--- Start Excerpted text ---

Some discussion ensued about what to do. Sarathy seemed inclined to let the new globber continue to be insensitive on case-insensitive filesystems, and vice versa; on Windows systems there is an API for finding this out. He asked Paul for a patch for this. He said that people could use the File::Glob or File::DosGlob modules if they needed a specific semantics.

Incidentally, Larry suggested that the new glob be made the default for the beta test versions of Perl, so that it would be tested adequately.

reftype function

Jeff Pinyan posted a complaint about the behavior of a function prototyped with (;$). He wants print f arg1, arg2 to be parsed as if he had written print f(arg1), arg2. At present, Perl aborts, complaining that f got two arguments and expected at most one. Jeff encountered this behavior while he was writing a function to determine what kind of reference (array, hash, whatever) its argument is.

(This is more difficult than it seems. You cannot use only ref, because if you have an object blessed into a class named ARRAY, ref will return ARRAY even if the object is a hash, and you run into similar problems with classes named 0 and so forth.)

Nobody addressed the (;$) issue, but there was discussion of how to build such a function. Spider Boardman revealed that he had such a function named attributes::reftype already in the standard Perl distribution. It is written in C as an XS, which is clearly the Right Way to Do It. Sarathy said he thought that attribute.pm was a good place for the function to be.

New perlthread man page

Dan Sugalski presented for comments a draft of a perlthread man page, discussing Perl’s thread interface and thread semantics.

Win32 and fork()

Sarathy has been working for some time on making fork work on forkless Win32 systems. The idea: fork will create a new thread, running a separate copy of the Perl interpreter, which will run the fictional child process. The child process will somehow have its own current working directory, environment, open file table, and so forth. exec in the `child’ thread will terminate the thread and its associated interpreter, rather than the entire process.

Dan Sugalski: I see there’s going to be something interesting to implement for VMS before 5.6 gets released. Cool. :)

Module Bundling and the proposed import pragma

This continued from last week. Michael King split up his module functionality into Import::ShortName for module aliasing, and Import::JavaPkg, to load a whole bunch of modules in a single namespace all at once, with aliasing.

At the tail end of this discussion, several people complained that although they thought that they’d followed the documented procedure for reserving namespaces in the CPAN module list, nothing ever seemed to come of it, and their names never appeared in the list. Andreas König took responsibility for this problem. He is rewriting the PAUSE software to handle the bookkeeping, because the module list owners are too overworked to do it all manually.

--- End Excerpted text ---
--- Start Given data ---

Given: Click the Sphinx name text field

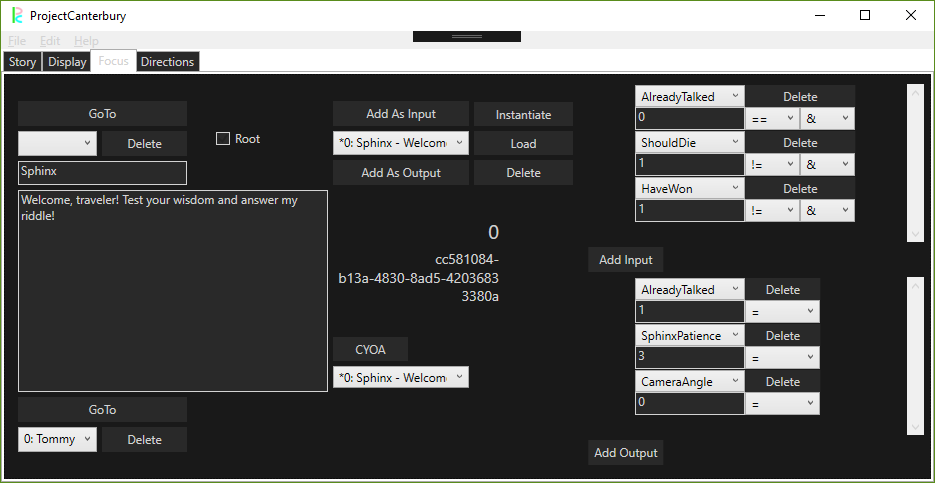Looking at the screenshot, I should (102, 172).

--- End Given data ---

Answer these questions using the Perl development summary, and mark each answer with the letter of its question.
(a) Who revealed that a function named attributes::reftype was already in the standard Perl distribution?
(b) Under Sarathy's plan for forkless Win32 systems, what will fork create?
(c) Why is Andreas König rewriting the PAUSE software?

(a) Spider Boardman.
(b) A new thread running a separate copy of the Perl interpreter, which will run the fictional child process.
(c) To handle the bookkeeping, because the module list owners are too overworked to do it all manually.